▶ [VORLIEGENDER AUSZUG]
# Der ultimativ-sinnfreie-Enthusiasten PC



## RyzA (11. September 2015)

Hallo!


Wie einige bestimmt mitbekommen haben stelle ich gerne Rechner zusammen und helfe öfter mal im Kaufberatungsforum. Meistens sind meine Zusammenstellungen auch sinnvoll aber ich hatte mal Bock den ultimativen Fun-PC zusammenstellen um zu gucken was geht. Nur aus Spaß, kaufen würden den eh niemand. 
Da hat mich Dual CPU Sockel und SLI Fähigkeit mit maximal 4 Karten gereizt. Und auch sehr schneller und viel Speicher. Naja, herausgekommen ist irgendwie eine Mischung aus Gaming PC und Server. 
Der PC sieht momentan folgender Maßen aus: Enthusiasten PC - Kein Limit

Womit ich mich überhaupt nicht auskenne ist eine richtige WAKÜ. Könnte man das alles komplett unter Wasser setzen? Also beide CPUs und die 4 Grafikkarten (wobei die jetztige Modelle wohl eine geschlossene Kompakt WAKÜ haben). Ist das Gehäuse dafür geeignet?

▶ [DATENAUSZUG]

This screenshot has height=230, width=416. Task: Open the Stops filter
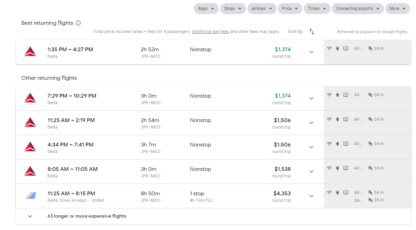[233, 9]
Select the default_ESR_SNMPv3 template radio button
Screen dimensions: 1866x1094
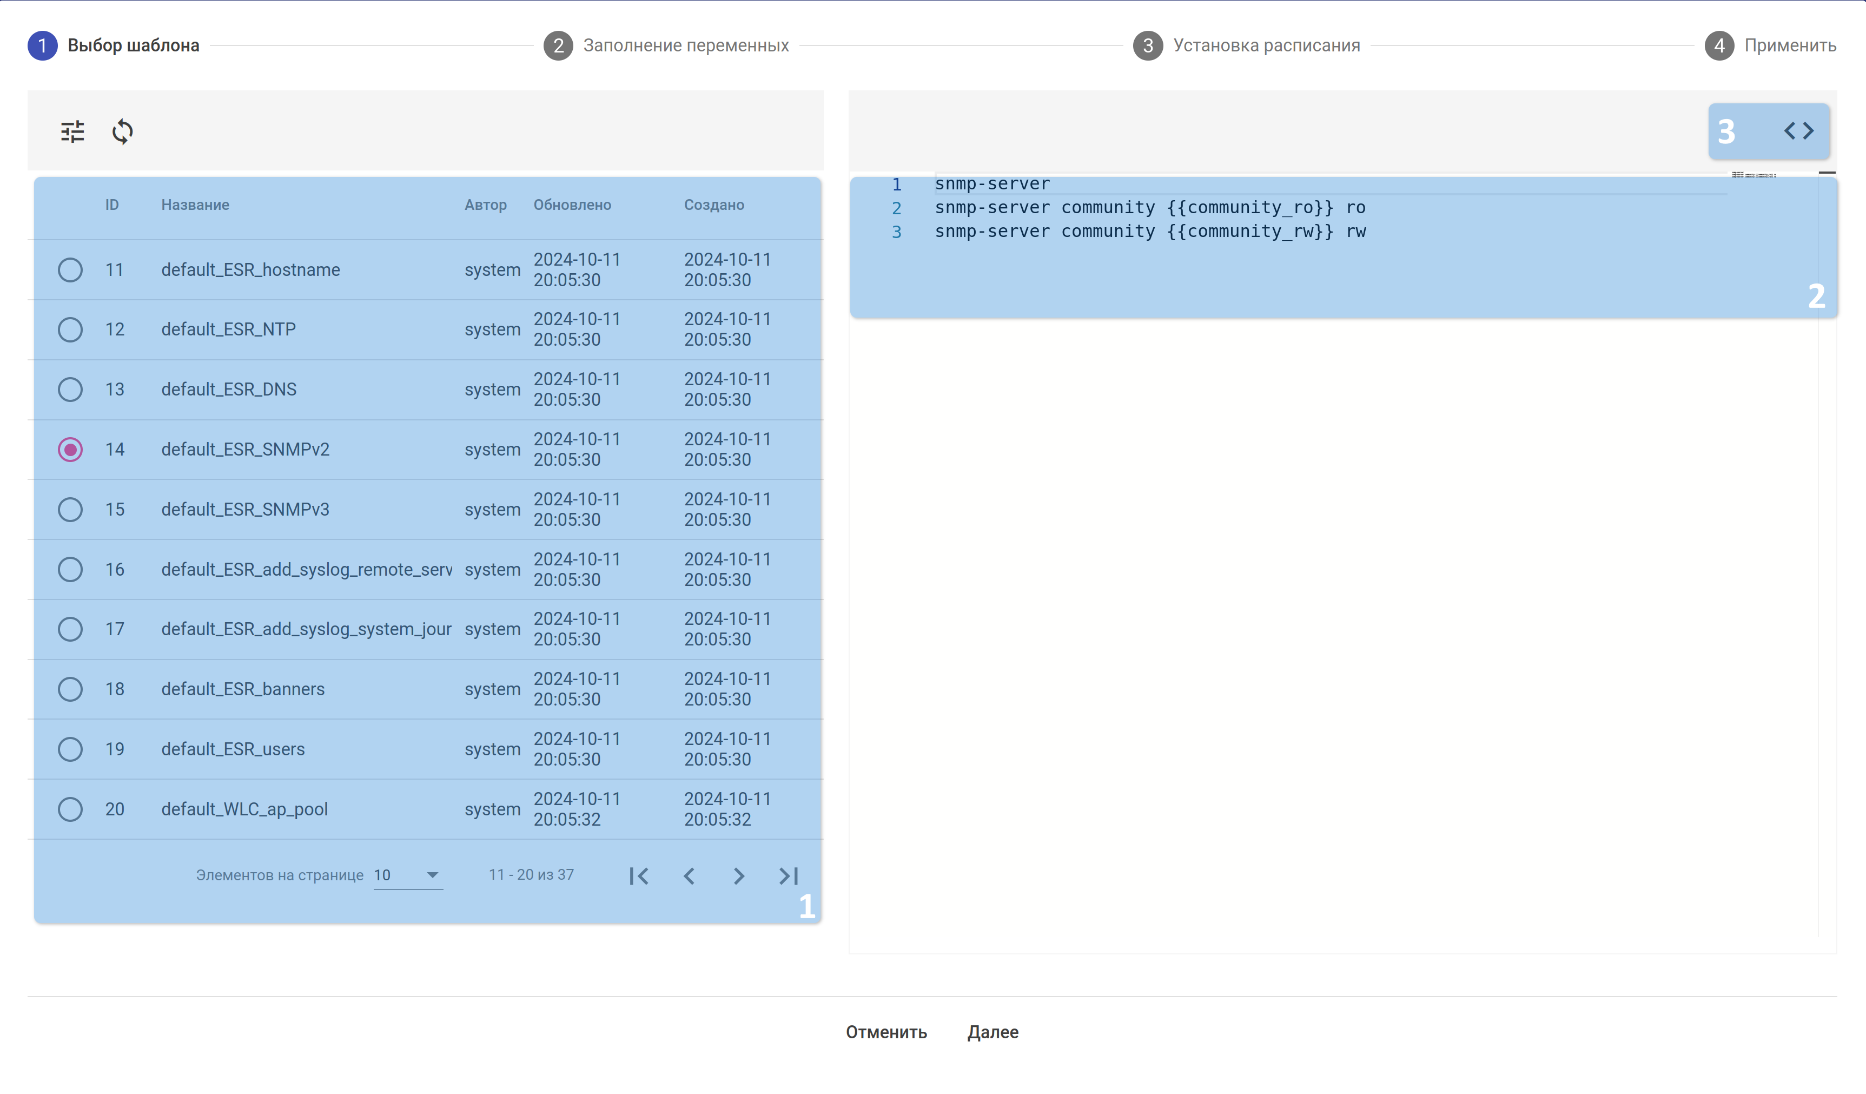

▶ [KURZE AUFGABE A] Entnimm dem Forumsbeitrag über den Enthusiasten-PC wörtlich die Passage zwischen „Wie einige bestimmt“ und „PC und Server.“, beide eingeschlossen.
▶ [KURZE AUFGABE B] Welche Eigenschaften werden im Forumsbeitrag über den Enthusiasten-PC als reizvoll genannt? Führe alle auf.

▶ [LÖSUNG A]
Wie einige bestimmt mitbekommen haben stelle ich gerne Rechner zusammen und helfe öfter mal im Kaufberatungsforum. Meistens sind meine Zusammenstellungen auch sinnvoll aber ich hatte mal Bock den ultimativen Fun-PC zusammenstellen um zu gucken was geht. Nur aus Spaß, kaufen würden den eh niemand. 
Da hat mich Dual CPU Sockel und SLI Fähigkeit mit maximal 4 Karten gereizt. Und auch sehr schneller und viel Speicher. Naja, herausgekommen ist irgendwie eine Mischung aus Gaming PC und Server.

▶ [LÖSUNG B]
- Dual CPU Sockel
- SLI Fähigkeit mit maximal 4 Karten
- sehr schneller und viel Speicher